Facebook: still the dominant channel for social media in .edus according to CASE/mStoner/Slover Linett Survey of Social Media in Advancement 2012. But there are challenges to relying on Facebook.

ROI: There are simple metrics we can get — reach, comments, shares, likes, etc — but because of Facebook’s one-page-fits-all model, it remains a challenge to tie them to concrete business goals. Posts have a short tail; compare that to your website or blog (on mStoner’s blog, several of our posts from 2009 are among the most accessed today): Facebook posts get half their reach within 30 minutes of publication [www.marketingcharts.com/wp/direct/facebook-posts-get-half-their-reach-within-30-minutes-of-being-published-24453/]
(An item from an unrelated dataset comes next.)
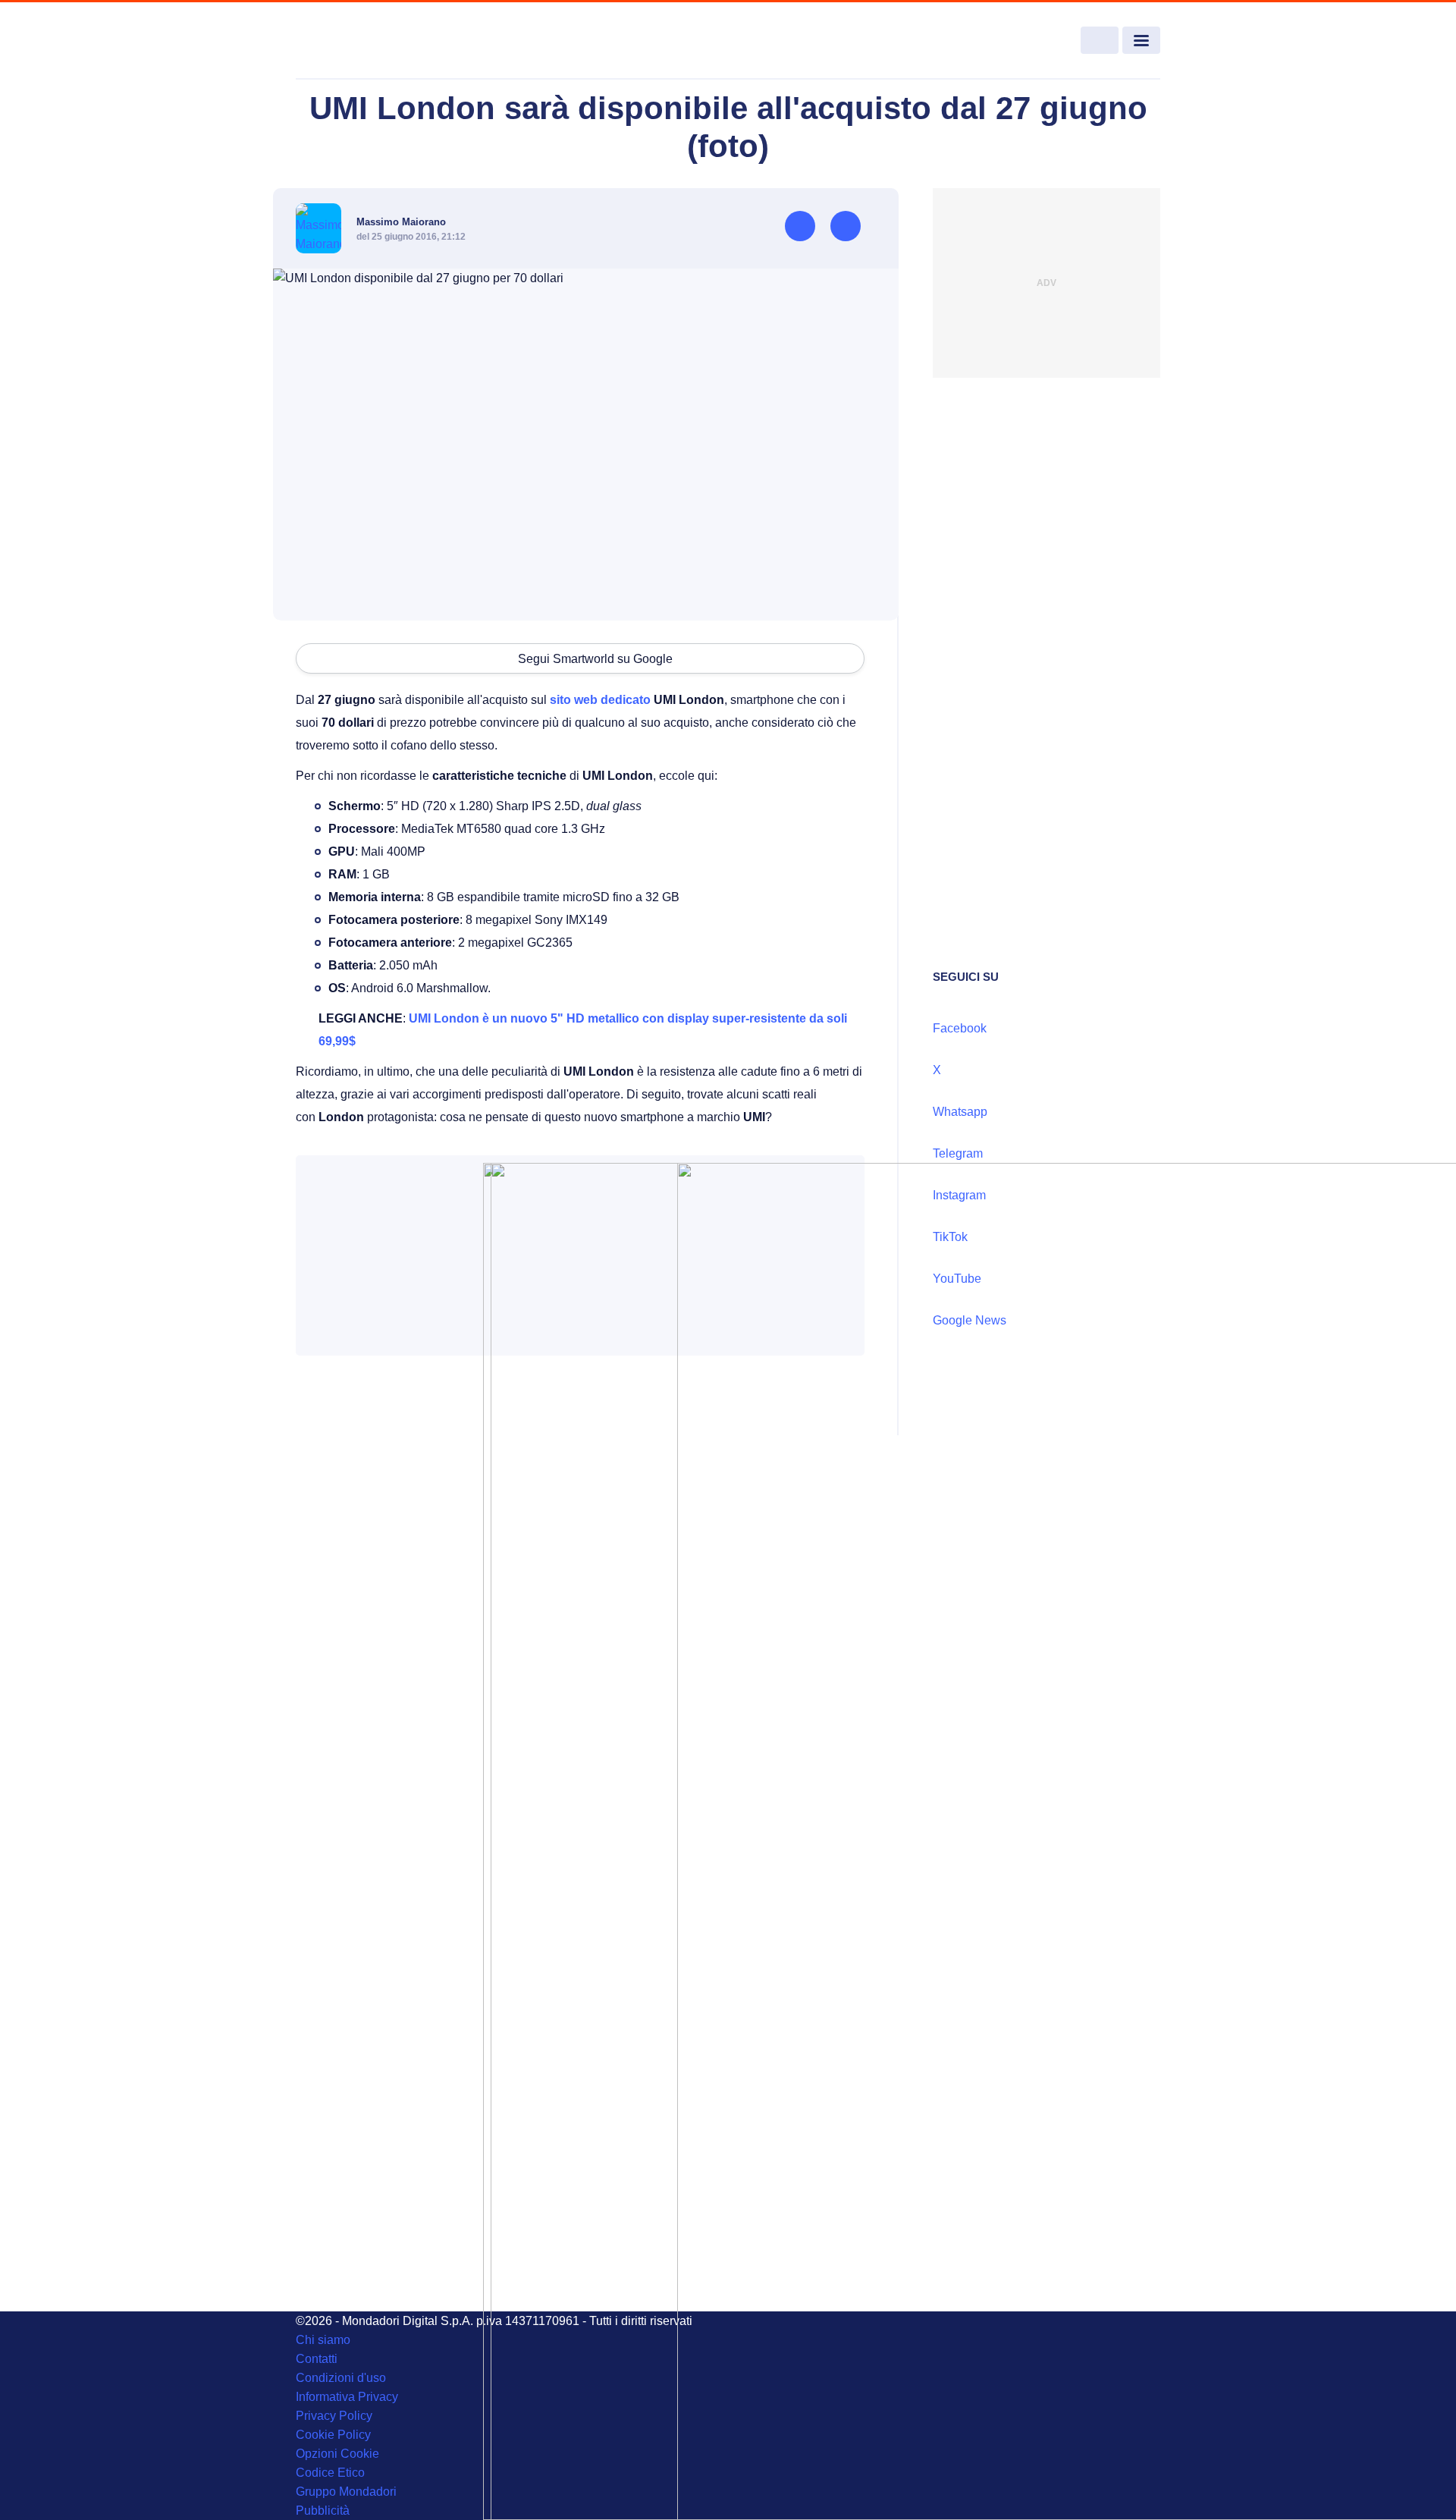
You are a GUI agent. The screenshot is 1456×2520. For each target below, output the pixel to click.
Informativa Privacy (347, 2396)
Engagement fatigue: Michael Stoner, mstnr.me/Ux1CLI; Facebook Usage Declining: mstnr.me/PXzkya

Underfunding in .edu for social media: Chief Marketing Officers of 249 U.S. companies in August 2012 said they would increase current spending on social media from 7.6 percent of their overall marketing budget to 10.7 percent over the next 12 months. They expected to see that number rise to 18.8 percent in the next five years, according to a survey from Duke’s Fuqua School of Business. Is your institution keeping pace? [Moorman, Christine, and T. Austin Finch. The CMO Survey. Duke University, Aug. 2012. Web. <http://cmosurvey.org/files/2012/08/The_CMO_Survey_Highlights_and_Insights_August-2012-Final.pdf>]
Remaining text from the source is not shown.